**To do**
Look for the word "agent" in the material below, then report each line where it occurs.
----------
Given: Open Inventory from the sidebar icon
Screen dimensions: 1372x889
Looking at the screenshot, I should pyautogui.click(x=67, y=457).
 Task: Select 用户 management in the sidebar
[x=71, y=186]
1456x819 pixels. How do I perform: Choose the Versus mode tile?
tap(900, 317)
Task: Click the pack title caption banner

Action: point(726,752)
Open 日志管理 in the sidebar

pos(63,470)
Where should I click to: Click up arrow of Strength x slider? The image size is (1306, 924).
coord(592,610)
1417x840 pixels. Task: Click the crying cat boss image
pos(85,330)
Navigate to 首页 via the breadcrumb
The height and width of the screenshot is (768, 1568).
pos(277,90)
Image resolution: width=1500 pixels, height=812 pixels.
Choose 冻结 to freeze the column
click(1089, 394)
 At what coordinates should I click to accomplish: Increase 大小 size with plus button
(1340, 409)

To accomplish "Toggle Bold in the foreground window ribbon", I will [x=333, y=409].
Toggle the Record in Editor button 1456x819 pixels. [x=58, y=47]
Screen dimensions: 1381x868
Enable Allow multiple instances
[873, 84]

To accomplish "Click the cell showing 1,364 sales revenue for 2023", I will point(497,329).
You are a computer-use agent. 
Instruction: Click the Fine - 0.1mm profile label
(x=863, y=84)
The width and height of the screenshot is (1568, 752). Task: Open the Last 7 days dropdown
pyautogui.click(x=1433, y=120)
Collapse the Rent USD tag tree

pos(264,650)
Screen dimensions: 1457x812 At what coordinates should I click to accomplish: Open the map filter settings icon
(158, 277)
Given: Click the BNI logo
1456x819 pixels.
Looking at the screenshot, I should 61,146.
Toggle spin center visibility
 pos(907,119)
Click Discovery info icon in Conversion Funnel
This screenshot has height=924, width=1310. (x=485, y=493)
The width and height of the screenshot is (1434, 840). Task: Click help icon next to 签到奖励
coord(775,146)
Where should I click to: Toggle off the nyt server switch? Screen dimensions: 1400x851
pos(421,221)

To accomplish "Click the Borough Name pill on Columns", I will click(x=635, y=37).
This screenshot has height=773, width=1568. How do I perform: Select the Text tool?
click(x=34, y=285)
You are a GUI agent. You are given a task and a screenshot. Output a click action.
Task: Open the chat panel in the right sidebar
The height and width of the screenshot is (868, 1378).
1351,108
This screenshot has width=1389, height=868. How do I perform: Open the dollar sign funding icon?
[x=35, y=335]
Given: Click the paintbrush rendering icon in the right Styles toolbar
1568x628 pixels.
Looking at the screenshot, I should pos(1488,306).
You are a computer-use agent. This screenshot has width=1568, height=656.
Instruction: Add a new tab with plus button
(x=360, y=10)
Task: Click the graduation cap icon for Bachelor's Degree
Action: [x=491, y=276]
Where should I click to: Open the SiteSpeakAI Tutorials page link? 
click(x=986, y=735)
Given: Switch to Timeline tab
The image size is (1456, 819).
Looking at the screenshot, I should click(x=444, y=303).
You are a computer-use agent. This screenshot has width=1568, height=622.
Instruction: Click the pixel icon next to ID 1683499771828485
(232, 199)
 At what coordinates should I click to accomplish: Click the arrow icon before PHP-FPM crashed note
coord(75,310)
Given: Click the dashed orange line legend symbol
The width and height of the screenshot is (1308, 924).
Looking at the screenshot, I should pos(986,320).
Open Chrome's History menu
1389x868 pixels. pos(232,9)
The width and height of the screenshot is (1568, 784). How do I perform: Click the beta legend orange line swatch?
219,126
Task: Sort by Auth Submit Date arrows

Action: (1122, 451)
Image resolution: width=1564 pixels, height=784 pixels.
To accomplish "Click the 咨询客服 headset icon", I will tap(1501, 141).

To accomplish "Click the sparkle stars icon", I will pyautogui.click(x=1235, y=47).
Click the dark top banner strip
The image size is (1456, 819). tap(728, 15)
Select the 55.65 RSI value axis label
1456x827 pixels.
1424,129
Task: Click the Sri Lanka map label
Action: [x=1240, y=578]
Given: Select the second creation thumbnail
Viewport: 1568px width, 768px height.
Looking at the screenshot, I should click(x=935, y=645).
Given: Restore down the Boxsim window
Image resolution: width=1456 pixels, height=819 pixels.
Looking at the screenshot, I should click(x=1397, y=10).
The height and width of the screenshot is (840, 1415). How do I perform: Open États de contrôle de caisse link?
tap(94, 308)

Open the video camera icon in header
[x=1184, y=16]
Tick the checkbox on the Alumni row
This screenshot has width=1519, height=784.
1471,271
----------
**Output for this exercise**
You are a computer-use agent. 
You are a GUI agent. You are given a task and a screenshot. Output a click action.
You are a computer-use agent. This screenshot has width=1568, height=656.
You are a computer-use agent. This screenshot has width=1568, height=622.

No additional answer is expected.